Two days later, the ptosis improved slightly, and the patient was discharged to her home. Two weeks later, the patient showed no further amelioration. At this time, neurologic examination of the right upper extremity with the aid of electromyography, magnetic resonance imaging of the neck, and duplex sonography of the major cervical vessels were performed. The results of these investigations were all normal. After 3 months, improvement of the ptosis and myosis was evidenced, and 6 months later, only slight ptosis was present, without visual disturbances. The symptoms resolved completely after 1 yr.

Transient Horner syndrome is a well-known side effect of stellate ganglion block, interscalene block of the brachial plexus, and occasionally epidural analgesia. 5,6However, prolonged Horner syndrome occurring after interscalene block is rare and is a matter of significant concern because it may represent traumatic interruption of the sympathetic chain of the neck. Sukhani et al.  3described the only prolonged Horner syndrome after single-shot interscalene block. They did not find a direct cause of this complication, and the presence of a hematoma was not mentioned.

In the current cases, a hematoma expanding between the prevertebral longus colli muscle and the anterior scalene muscle was present and may explain the persistence of Horner syndrome. Indeed, such a hematoma may have compressed and damaged the thin preganglionic cervical sympathetic fibers, which are located in this area.

It is known that the sympathetic preganglionic fibers have the potential to regenerate after denervation. Langley 7was the first to show the regenerating potential of the cervical sympathetic trunk. In this study, the cervical sympathetic trunk of six anesthetized cats was cut below the superior cervical ganglion, and the author noted that the time needed for full regeneration of the sympathetic nerves was between 1 and 15 months. In another study, McLachlan 8resected the cervical sympathetic trunk of guinea pigs below the superior cervical ganglion and observed that 3 months were necessary after section to obtain a nearly complete reinnervation. Purves 9also demonstrated in guinea pigs the ability of sympathetic preganglionic nerve fibers to regenerate. Using the same electrophysiologic method as McLachlan, 8he showed that 6 months after cervical sympathetic trunk section, the degree of innervation was again almost normal.

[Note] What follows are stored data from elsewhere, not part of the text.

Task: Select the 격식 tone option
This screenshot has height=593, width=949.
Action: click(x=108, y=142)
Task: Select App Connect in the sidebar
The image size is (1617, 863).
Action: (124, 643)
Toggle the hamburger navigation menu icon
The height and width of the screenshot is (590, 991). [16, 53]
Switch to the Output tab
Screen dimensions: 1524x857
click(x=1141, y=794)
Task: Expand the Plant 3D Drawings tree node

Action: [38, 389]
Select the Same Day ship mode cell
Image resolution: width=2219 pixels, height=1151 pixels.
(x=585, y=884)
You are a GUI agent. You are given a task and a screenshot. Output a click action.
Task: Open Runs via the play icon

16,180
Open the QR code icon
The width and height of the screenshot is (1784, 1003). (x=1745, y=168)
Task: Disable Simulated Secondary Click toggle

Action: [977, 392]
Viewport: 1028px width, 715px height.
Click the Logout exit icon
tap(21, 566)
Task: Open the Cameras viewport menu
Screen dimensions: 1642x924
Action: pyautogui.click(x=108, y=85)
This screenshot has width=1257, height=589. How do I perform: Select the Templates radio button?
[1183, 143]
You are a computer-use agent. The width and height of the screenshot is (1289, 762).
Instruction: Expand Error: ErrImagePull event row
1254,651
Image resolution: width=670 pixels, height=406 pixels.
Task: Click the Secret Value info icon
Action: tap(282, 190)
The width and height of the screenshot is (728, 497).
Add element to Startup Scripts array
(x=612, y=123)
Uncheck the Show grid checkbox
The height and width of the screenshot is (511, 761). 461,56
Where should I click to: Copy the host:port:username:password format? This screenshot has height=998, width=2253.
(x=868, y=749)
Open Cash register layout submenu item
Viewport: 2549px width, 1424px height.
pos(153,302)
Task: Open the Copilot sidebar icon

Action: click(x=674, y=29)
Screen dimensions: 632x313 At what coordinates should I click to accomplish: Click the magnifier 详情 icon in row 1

According to these animal findings, we believe that a prevertebral hematoma, as described in the current cases, may have compressed and damaged preganglionic cervical sympathetic fibers, resulting in prolonged Horner syndrome. The presence of anhydrosis on the whole ipsilateral side of the face—not only limited to the forehead—is a characteristic sign of preganglionic Horner syndrome, which strongly suggests preganglionic sympathetic fiber damage. The fact that Horner syndrome resolved completely in both of our cases reflects the potential of human sympathetic fibers to regenerate spontaneously. The time needed for complete regeneration and resolution of the clinical symptomatology was approximately 1 yr, which is in accordance with the results obtained from experimental studies. The absence of disturbances of the sympathetic supply of the upper limb in both cases, as shown by electroneuromyographic investigation and sympathetic skin response, suggest the hematoma was located above the stellate ganglion and damaged the sympathetic nerves at this level, sparing those going through the stellate ganglion.

In summary, we described two cases of prolonged Horner syndrome occurring during continuous interscalene analgesia. A complete remission of the symptoms occurred spontaneously after 1 yr. In both cases, a prevertebral hematoma was diagnosed and is likely to be the cause of the preganglionic sympathetic trunk damage. In case of persistent Horner syndrome after interscalene block, examination of the neck by means of ultrasound to exclude the presence of a hematoma is recommended. It is still not known whether the placement of the catheter itself potentially increases the risk of hematoma, and prospective studies of complications associated with the interscalene catheter are welcomed.